Write out all of the entries below word for word.

Stored data entries -
=== Begin Enclosure ===
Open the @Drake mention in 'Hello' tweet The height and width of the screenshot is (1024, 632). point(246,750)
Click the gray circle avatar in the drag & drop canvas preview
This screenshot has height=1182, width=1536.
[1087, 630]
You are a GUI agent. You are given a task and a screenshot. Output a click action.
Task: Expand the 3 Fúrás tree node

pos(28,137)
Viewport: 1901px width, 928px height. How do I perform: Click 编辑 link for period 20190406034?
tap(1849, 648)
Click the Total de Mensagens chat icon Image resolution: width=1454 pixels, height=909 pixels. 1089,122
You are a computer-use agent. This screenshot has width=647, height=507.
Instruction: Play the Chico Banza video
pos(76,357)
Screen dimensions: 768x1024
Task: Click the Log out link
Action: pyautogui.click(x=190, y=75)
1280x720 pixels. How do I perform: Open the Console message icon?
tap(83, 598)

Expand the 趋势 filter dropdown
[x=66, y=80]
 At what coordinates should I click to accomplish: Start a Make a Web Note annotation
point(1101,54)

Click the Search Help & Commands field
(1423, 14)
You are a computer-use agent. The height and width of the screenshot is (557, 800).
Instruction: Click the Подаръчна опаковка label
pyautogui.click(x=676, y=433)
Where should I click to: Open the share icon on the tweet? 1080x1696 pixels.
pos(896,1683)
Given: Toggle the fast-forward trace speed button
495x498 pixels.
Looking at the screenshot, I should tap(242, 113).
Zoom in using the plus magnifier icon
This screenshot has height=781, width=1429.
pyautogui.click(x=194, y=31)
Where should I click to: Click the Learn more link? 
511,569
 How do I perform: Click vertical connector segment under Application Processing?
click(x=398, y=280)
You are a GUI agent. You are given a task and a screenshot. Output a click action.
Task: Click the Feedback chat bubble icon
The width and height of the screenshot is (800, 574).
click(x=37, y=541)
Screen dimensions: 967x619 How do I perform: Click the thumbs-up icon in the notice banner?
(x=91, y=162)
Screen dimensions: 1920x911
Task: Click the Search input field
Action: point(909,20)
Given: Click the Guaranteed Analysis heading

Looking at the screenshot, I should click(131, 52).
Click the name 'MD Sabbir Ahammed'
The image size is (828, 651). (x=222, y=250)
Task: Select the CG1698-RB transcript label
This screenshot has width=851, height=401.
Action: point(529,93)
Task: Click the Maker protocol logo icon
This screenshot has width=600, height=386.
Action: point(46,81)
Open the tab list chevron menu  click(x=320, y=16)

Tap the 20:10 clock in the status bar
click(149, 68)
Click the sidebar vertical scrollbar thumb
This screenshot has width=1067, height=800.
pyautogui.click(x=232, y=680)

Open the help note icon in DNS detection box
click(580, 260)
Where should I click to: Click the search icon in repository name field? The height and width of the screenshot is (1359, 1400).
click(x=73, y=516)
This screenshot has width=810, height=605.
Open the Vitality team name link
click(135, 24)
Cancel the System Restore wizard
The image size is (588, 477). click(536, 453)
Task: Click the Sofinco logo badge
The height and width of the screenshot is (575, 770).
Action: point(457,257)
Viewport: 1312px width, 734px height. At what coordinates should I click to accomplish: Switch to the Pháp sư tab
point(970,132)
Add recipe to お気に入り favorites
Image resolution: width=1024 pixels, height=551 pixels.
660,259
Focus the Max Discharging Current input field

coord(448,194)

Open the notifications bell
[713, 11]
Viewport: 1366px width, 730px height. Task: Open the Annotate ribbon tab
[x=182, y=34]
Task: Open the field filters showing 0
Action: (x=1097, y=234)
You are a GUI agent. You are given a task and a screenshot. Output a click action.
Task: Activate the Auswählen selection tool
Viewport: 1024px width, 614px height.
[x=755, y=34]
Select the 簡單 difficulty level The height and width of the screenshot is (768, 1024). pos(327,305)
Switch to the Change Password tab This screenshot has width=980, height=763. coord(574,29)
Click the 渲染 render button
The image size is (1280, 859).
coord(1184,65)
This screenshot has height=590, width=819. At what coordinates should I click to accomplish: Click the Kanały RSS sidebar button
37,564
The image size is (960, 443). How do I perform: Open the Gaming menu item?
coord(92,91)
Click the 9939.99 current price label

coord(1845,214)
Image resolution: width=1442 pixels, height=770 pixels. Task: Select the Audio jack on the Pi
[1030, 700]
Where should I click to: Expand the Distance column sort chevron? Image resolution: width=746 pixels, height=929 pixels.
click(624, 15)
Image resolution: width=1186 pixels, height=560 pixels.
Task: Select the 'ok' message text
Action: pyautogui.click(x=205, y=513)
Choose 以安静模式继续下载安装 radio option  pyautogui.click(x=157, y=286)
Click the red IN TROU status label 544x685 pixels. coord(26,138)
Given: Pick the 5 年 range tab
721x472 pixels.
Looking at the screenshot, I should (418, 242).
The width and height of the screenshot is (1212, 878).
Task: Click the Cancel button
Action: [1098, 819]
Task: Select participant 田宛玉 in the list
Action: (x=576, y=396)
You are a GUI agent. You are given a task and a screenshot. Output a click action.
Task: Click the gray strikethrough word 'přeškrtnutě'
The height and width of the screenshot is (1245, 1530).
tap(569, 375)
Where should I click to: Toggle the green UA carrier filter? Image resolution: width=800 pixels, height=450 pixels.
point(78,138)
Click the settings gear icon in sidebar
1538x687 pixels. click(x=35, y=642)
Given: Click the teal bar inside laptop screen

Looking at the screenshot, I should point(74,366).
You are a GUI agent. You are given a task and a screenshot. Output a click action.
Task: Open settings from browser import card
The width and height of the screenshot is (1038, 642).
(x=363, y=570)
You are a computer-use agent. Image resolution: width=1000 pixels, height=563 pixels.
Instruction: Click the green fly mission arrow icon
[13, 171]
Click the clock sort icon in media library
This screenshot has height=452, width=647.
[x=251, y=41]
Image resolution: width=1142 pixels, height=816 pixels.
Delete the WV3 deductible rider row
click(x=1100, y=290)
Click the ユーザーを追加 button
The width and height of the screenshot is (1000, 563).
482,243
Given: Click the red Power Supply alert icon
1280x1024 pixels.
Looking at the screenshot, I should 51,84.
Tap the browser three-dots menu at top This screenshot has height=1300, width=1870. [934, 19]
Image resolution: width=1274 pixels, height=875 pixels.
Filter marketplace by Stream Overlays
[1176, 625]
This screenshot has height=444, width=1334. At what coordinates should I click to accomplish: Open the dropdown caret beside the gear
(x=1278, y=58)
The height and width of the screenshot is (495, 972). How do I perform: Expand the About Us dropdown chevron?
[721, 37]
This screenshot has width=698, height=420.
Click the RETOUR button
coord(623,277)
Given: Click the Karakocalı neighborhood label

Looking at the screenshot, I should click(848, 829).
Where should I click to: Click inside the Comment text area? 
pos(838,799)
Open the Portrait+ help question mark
=== End Enclosure ===
Written solution -
Open the @Drake mention in 'Hello' tweet The height and width of the screenshot is (1024, 632). point(246,750)
Click the gray circle avatar in the drag & drop canvas preview
This screenshot has height=1182, width=1536.
[1087, 630]
You are a GUI agent. You are given a task and a screenshot. Output a click action.
Task: Expand the 3 Fúrás tree node

pos(28,137)
Viewport: 1901px width, 928px height. How do I perform: Click 编辑 link for period 20190406034?
tap(1849, 648)
Click the Total de Mensagens chat icon Image resolution: width=1454 pixels, height=909 pixels. 1089,122
You are a computer-use agent. This screenshot has width=647, height=507.
Instruction: Play the Chico Banza video
pos(76,357)
Screen dimensions: 768x1024
Task: Click the Log out link
Action: pyautogui.click(x=190, y=75)
1280x720 pixels. How do I perform: Open the Console message icon?
tap(83, 598)

Expand the 趋势 filter dropdown
[x=66, y=80]
 At what coordinates should I click to accomplish: Start a Make a Web Note annotation
point(1101,54)

Click the Search Help & Commands field
(1423, 14)
You are a computer-use agent. The height and width of the screenshot is (557, 800).
Instruction: Click the Подаръчна опаковка label
pyautogui.click(x=676, y=433)
Where should I click to: Open the share icon on the tweet? 1080x1696 pixels.
pos(896,1683)
Given: Toggle the fast-forward trace speed button
495x498 pixels.
Looking at the screenshot, I should tap(242, 113).
Zoom in using the plus magnifier icon
This screenshot has height=781, width=1429.
pyautogui.click(x=194, y=31)
Where should I click to: Click the Learn more link? 
511,569
 How do I perform: Click vertical connector segment under Application Processing?
click(x=398, y=280)
You are a GUI agent. You are given a task and a screenshot. Output a click action.
Task: Click the Feedback chat bubble icon
The width and height of the screenshot is (800, 574).
click(x=37, y=541)
Screen dimensions: 967x619 How do I perform: Click the thumbs-up icon in the notice banner?
(x=91, y=162)
Screen dimensions: 1920x911
Task: Click the Search input field
Action: point(909,20)
Given: Click the Guaranteed Analysis heading

Looking at the screenshot, I should click(131, 52).
Click the name 'MD Sabbir Ahammed'
The image size is (828, 651). (x=222, y=250)
Task: Select the CG1698-RB transcript label
This screenshot has width=851, height=401.
Action: point(529,93)
Task: Click the Maker protocol logo icon
This screenshot has width=600, height=386.
Action: point(46,81)
Open the tab list chevron menu  click(x=320, y=16)

Tap the 20:10 clock in the status bar
click(149, 68)
Click the sidebar vertical scrollbar thumb
This screenshot has width=1067, height=800.
pyautogui.click(x=232, y=680)

Open the help note icon in DNS detection box
click(580, 260)
Where should I click to: Click the search icon in repository name field? The height and width of the screenshot is (1359, 1400).
click(x=73, y=516)
This screenshot has width=810, height=605.
Open the Vitality team name link
click(135, 24)
Cancel the System Restore wizard
The image size is (588, 477). click(536, 453)
Task: Click the Sofinco logo badge
The height and width of the screenshot is (575, 770).
Action: point(457,257)
Viewport: 1312px width, 734px height. At what coordinates should I click to accomplish: Switch to the Pháp sư tab
point(970,132)
Add recipe to お気に入り favorites
Image resolution: width=1024 pixels, height=551 pixels.
660,259
Focus the Max Discharging Current input field

coord(448,194)

Open the notifications bell
[713, 11]
Viewport: 1366px width, 730px height. Task: Open the Annotate ribbon tab
[x=182, y=34]
Task: Open the field filters showing 0
Action: (x=1097, y=234)
You are a GUI agent. You are given a task and a screenshot. Output a click action.
Task: Activate the Auswählen selection tool
Viewport: 1024px width, 614px height.
[x=755, y=34]
Select the 簡單 difficulty level The height and width of the screenshot is (768, 1024). pos(327,305)
Switch to the Change Password tab This screenshot has width=980, height=763. coord(574,29)
Click the 渲染 render button
The image size is (1280, 859).
coord(1184,65)
This screenshot has height=590, width=819. At what coordinates should I click to accomplish: Click the Kanały RSS sidebar button
37,564
The image size is (960, 443). How do I perform: Open the Gaming menu item?
coord(92,91)
Click the 9939.99 current price label

coord(1845,214)
Image resolution: width=1442 pixels, height=770 pixels. Task: Select the Audio jack on the Pi
[1030, 700]
Where should I click to: Expand the Distance column sort chevron? Image resolution: width=746 pixels, height=929 pixels.
click(624, 15)
Image resolution: width=1186 pixels, height=560 pixels.
Task: Select the 'ok' message text
Action: pyautogui.click(x=205, y=513)
Choose 以安静模式继续下载安装 radio option  pyautogui.click(x=157, y=286)
Click the red IN TROU status label 544x685 pixels. coord(26,138)
Given: Pick the 5 年 range tab
721x472 pixels.
Looking at the screenshot, I should (418, 242).
The width and height of the screenshot is (1212, 878).
Task: Click the Cancel button
Action: [1098, 819]
Task: Select participant 田宛玉 in the list
Action: (x=576, y=396)
You are a GUI agent. You are given a task and a screenshot. Output a click action.
Task: Click the gray strikethrough word 'přeškrtnutě'
The height and width of the screenshot is (1245, 1530).
tap(569, 375)
Where should I click to: Toggle the green UA carrier filter? Image resolution: width=800 pixels, height=450 pixels.
point(78,138)
Click the settings gear icon in sidebar
1538x687 pixels. click(x=35, y=642)
Given: Click the teal bar inside laptop screen

Looking at the screenshot, I should point(74,366).
You are a GUI agent. You are given a task and a screenshot. Output a click action.
Task: Open settings from browser import card
The width and height of the screenshot is (1038, 642).
(x=363, y=570)
You are a computer-use agent. Image resolution: width=1000 pixels, height=563 pixels.
Instruction: Click the green fly mission arrow icon
[13, 171]
Click the clock sort icon in media library
This screenshot has height=452, width=647.
[x=251, y=41]
Image resolution: width=1142 pixels, height=816 pixels.
Delete the WV3 deductible rider row
click(x=1100, y=290)
Click the ユーザーを追加 button
The width and height of the screenshot is (1000, 563).
482,243
Given: Click the red Power Supply alert icon
1280x1024 pixels.
Looking at the screenshot, I should 51,84.
Tap the browser three-dots menu at top This screenshot has height=1300, width=1870. [934, 19]
Image resolution: width=1274 pixels, height=875 pixels.
Filter marketplace by Stream Overlays
[1176, 625]
This screenshot has height=444, width=1334. At what coordinates should I click to accomplish: Open the dropdown caret beside the gear
(x=1278, y=58)
The height and width of the screenshot is (495, 972). How do I perform: Expand the About Us dropdown chevron?
[721, 37]
This screenshot has width=698, height=420.
Click the RETOUR button
coord(623,277)
Given: Click the Karakocalı neighborhood label

Looking at the screenshot, I should click(848, 829).
Where should I click to: Click inside the Comment text area? 
pos(838,799)
Open the Portrait+ help question mark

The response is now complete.